We’re all misfits
I found more proof last week that the corporate world still has a long way to go in understanding autism. The lack of intuition cost Abercrombie and Fitch over $115,000. Abercrombie was fined this summer (the results weren’t published until last week) for not allowing the sister of an autistic teenage girl to help try out clothes for the autistic female at its Mall of America location.
Abercrombie’s store policy only allows one person in dressing rooms at a time as a means to prevent shoplifting, but Molly Maxson, who was 14 when the incident occurred in 2005. Molly’s autism appears to be more severe than most (and certainly mine) as the article reports her sister saying Molly always had a close eye on her because of her emotional vulnerabilities. Abercrombie continued to refuse entry even after Molly’s sister and mother both explained Molly’s autism. The company then denied that Molly had a disability until the first day of hearings in the case and the judge hearing the case found that Abercrombie interpreted disability rules only for people with visible handicaps. In its resistance, Abercrombie subjected Molly to an interview with a forensic psychologist, who Molly told she was a misfit at the store. A clerk at another store consented with Brittany (the older sister) immediately after she revealed Molly’s autism.
Abercrombie has a history of social problems, targeted over several racial discrimination lawsuits. Unfortunately for them, they turned a blind eye to mental disabilities as well. While the settlement will help Molly’s family cover legal costs and other undeserved penalties, the store could have saved their own hide had they simply admitted making a mistake. By continuing to resist, they only dug themselves a deeper hole. Given their reduction in sales for refusing to lower prices of their clothing, the short-term future doesn’t bode well as the economy undergoes a lethargic recovery stage.

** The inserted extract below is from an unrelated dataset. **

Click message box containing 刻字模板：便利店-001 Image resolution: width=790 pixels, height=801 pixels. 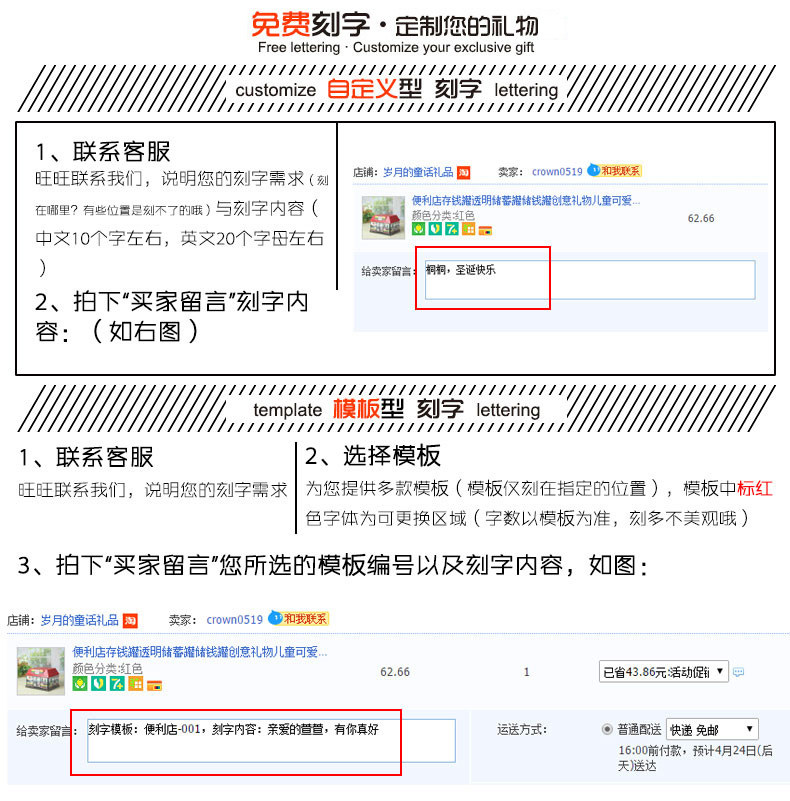click(x=271, y=741)
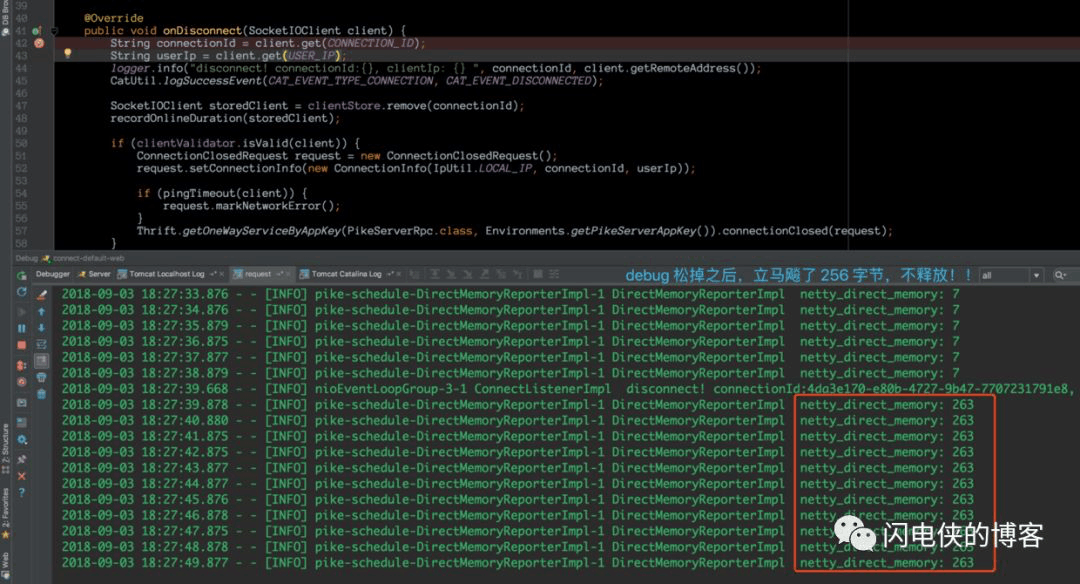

What’s important to note is the year the incident originally took place. Not much mainstream focus was given to autism in 2005; that took place the following year after Jason McElwain’s athletic achievement. However, the fact another store consented to the Maxsons suggest people knew about autism and its effects back then. Unfortunately, this problem will likely persist as the autistic population grows. As the judge’s ruling indicated, there’s still an opinion among some that invisible handicaps aren’t the same as visible impairments. The statement is technically correct, but any disability that interferes with a human’s physical or mental capabilities is still a disability.